In a statement released on September 1, 2016 (FDA Black Box Warning), the Food and Drug Administration (FDA) announced that “after an extensive review of the latest scientific evidence, it is requiring class-wide changes to drug labeling, including patient information, to help inform health care providers and patients of the serious risks associated with the combined use of certain opioid medications and a class of central nervous system (CNS) depressant drugs called benzodiazepines.”
Background
Benzodiazepine medications are most commonly prescribed to treat anxiety and mood disorders, such as depression and insomnia. The drugs also are used to treat seizures. According to the FDA, the number of individuals who were prescribed both opioids and benzodiazepines grew by 41 percent, or 2.5 million, between 2002 and 2014.
States submitted a petition to FDA calling for the agency to add black-box warnings about the potentially fatal combination of opioid painkillers and benzodiazepines to the drugs. The officials said prescription opioids and benzodiazepines often are used together, and data show that almost one in three unintentional overdose deaths from prescription opioids also involved benzodiazepines.
What drugs are impacted?
The agency is requiring that black box warnings, the strongest available, be added to nearly 400 products (of which more than 200 are opioid painkillers) alerting doctors and patients that combining opioids and benzodiazepines can cause extreme sleepiness, slowed breathing, coma, and death.
The FDA is warning patients and their caregivers about the serious risks of taking opioids along with benzodiazepines or other central nervous system (CNS) depressant medicines, including alcohol.
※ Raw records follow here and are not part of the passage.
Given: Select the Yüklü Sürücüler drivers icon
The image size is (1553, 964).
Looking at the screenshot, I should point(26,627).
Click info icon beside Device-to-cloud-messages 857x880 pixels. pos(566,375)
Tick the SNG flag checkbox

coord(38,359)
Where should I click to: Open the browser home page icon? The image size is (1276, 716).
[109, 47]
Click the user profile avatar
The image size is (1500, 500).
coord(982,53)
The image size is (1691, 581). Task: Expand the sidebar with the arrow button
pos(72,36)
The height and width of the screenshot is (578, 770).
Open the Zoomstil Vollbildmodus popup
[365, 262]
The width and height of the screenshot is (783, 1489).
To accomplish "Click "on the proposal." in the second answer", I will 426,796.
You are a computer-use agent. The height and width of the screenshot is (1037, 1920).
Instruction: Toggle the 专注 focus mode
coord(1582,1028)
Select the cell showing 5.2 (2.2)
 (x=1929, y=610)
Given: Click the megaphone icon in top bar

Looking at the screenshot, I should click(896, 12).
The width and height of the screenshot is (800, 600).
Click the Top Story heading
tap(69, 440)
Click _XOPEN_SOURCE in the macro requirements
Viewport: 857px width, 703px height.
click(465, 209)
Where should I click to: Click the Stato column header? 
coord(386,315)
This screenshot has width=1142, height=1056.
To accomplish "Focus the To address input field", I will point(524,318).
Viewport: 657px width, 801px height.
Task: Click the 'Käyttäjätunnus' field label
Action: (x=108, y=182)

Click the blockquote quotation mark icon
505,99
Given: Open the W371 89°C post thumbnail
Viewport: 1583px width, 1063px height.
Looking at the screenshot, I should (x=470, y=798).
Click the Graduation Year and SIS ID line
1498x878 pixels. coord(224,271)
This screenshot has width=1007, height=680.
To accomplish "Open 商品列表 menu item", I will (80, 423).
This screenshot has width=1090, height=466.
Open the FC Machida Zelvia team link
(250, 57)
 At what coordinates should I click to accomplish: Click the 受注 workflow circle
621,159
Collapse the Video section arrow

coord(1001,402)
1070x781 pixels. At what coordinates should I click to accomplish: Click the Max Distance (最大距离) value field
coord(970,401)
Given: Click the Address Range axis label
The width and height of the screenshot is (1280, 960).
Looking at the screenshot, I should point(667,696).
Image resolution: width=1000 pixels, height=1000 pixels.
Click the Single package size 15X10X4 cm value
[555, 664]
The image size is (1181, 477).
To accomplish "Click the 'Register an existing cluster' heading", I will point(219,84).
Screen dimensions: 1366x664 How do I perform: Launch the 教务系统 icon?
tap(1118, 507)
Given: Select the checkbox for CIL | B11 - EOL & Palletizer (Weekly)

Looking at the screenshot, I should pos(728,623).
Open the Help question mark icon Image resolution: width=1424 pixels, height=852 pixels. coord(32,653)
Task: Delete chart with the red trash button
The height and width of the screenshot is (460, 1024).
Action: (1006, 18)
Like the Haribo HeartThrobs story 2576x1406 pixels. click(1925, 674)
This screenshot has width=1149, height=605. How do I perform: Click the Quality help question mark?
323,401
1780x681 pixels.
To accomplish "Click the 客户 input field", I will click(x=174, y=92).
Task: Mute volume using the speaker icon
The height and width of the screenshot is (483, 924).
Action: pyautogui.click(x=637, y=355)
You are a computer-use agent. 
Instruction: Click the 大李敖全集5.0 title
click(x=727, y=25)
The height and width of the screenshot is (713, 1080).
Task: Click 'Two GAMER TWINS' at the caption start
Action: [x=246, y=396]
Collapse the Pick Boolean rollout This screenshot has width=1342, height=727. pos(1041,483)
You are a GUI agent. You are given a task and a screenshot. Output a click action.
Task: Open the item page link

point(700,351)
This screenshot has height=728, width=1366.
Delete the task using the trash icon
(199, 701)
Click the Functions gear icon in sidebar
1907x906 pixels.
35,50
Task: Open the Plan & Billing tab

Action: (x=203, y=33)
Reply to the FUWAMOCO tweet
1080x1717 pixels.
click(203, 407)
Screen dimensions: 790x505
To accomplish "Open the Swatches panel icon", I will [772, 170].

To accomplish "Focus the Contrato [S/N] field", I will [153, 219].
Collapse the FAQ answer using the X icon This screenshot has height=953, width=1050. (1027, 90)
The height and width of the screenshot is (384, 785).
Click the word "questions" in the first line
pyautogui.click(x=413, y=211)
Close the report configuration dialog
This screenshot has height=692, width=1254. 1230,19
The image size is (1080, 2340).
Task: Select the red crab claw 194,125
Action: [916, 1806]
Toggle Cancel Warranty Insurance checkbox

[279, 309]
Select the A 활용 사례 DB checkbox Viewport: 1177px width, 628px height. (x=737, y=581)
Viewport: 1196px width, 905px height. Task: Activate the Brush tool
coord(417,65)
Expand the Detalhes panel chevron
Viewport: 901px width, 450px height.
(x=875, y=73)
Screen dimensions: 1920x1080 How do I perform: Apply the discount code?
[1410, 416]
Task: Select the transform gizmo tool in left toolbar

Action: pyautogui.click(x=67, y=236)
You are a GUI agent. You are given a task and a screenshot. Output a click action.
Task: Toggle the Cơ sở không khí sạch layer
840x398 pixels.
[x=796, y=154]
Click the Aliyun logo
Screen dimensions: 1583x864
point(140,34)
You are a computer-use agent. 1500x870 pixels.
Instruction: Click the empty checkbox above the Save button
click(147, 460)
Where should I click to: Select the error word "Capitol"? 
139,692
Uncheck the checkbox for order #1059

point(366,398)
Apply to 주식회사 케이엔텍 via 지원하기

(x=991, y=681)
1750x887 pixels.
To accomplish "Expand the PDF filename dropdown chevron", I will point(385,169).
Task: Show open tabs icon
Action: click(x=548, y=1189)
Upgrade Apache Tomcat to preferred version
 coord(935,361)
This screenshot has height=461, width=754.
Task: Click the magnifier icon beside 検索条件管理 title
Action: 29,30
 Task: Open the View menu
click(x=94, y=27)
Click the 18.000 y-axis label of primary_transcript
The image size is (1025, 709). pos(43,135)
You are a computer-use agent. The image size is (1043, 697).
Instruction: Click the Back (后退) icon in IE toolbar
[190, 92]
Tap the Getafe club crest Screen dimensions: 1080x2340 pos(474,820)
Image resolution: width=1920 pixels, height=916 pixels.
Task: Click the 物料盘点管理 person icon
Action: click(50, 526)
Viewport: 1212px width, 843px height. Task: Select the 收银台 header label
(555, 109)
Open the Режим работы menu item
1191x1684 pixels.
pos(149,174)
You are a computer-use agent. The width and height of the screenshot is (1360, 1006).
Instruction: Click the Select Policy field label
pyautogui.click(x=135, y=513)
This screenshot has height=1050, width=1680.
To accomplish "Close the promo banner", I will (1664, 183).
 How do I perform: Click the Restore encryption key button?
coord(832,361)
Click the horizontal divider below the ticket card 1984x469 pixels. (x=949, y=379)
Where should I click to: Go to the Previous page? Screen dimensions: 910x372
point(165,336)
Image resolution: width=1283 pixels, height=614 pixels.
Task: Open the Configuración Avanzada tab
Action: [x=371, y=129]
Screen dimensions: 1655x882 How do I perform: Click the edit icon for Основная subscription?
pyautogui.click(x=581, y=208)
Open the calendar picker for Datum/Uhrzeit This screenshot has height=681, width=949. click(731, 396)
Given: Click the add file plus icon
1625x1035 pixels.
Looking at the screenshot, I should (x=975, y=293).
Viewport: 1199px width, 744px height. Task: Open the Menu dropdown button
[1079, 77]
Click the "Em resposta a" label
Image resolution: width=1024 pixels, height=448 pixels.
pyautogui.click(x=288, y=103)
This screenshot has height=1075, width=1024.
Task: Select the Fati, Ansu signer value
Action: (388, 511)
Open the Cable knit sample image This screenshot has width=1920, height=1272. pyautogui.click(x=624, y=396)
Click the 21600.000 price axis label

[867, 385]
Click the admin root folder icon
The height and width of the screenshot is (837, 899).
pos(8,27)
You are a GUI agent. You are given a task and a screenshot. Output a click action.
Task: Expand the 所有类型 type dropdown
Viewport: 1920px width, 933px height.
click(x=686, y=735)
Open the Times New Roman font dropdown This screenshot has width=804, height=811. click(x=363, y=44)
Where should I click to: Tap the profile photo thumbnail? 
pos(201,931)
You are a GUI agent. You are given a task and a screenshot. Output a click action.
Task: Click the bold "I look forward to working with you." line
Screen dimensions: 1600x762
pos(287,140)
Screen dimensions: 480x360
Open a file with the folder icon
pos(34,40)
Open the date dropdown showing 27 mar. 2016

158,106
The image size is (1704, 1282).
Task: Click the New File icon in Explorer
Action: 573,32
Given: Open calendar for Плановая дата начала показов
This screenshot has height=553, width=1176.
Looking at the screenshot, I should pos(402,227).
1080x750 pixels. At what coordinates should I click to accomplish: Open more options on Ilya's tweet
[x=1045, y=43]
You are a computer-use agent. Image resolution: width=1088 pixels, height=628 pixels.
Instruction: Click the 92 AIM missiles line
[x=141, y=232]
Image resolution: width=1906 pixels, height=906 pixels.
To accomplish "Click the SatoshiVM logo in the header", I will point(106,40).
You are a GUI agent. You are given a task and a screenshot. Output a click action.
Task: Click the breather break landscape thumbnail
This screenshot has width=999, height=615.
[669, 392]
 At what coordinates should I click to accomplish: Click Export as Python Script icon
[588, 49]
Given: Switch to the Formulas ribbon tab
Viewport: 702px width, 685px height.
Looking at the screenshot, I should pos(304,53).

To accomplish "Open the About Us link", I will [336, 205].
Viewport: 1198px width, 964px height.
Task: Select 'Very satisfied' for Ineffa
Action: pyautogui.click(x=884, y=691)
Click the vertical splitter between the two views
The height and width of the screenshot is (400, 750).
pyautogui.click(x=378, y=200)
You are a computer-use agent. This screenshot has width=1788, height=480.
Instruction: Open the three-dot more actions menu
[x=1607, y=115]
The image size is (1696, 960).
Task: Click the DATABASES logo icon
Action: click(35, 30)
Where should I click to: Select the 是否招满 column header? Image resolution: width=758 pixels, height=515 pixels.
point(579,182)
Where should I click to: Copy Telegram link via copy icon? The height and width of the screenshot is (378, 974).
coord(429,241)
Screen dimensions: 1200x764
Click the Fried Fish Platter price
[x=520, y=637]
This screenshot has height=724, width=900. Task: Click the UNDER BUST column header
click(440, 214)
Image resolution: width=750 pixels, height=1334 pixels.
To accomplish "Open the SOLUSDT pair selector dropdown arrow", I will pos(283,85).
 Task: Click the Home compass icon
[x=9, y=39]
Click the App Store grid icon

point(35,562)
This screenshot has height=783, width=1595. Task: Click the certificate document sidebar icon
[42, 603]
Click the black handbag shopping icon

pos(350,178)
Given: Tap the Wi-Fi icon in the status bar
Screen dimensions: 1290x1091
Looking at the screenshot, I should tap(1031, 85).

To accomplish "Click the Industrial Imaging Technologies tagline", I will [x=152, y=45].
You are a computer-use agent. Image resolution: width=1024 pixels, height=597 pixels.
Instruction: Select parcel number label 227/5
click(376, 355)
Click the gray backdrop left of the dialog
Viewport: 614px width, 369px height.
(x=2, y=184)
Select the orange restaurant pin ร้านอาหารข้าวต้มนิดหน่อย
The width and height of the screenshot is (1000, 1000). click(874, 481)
Serious risks include unusual dizziness or lightheadedness, extreme sleepiness, slowed or difficult breathing, coma, and death. These risks result because both opioids and benzodiazepines impact the CNS, which controls most of the functions of the brain and body.
The bigger picture
The agency said the move is one of a number of steps the FDA is taking as part of the agency’s Opioids Action Plan, which focuses on policies aimed at reversing the prescription opioid abuse epidemic, while still providing patients in pain access to effective and appropriate pain management. For those who may not know what’s in play or want more information about the national effort, go to TurnTheTideRx.Org to access the U.S. Surgeon General’s plans to curb the epidemic.
In responding to the announcement, FDA commissioner Robert Califf noted, “It is nothing short of a public health crisis when you see a substantial increase of avoidable overdose and death related to two widely used drug classes being taken together,” He further added, “We implore health care professionals to heed these new warnings and more carefully and thoroughly evaluate, on a patient-by-patient basis, whether the benefits of using opioids and benzodiazepines … together outweigh these serious risks.”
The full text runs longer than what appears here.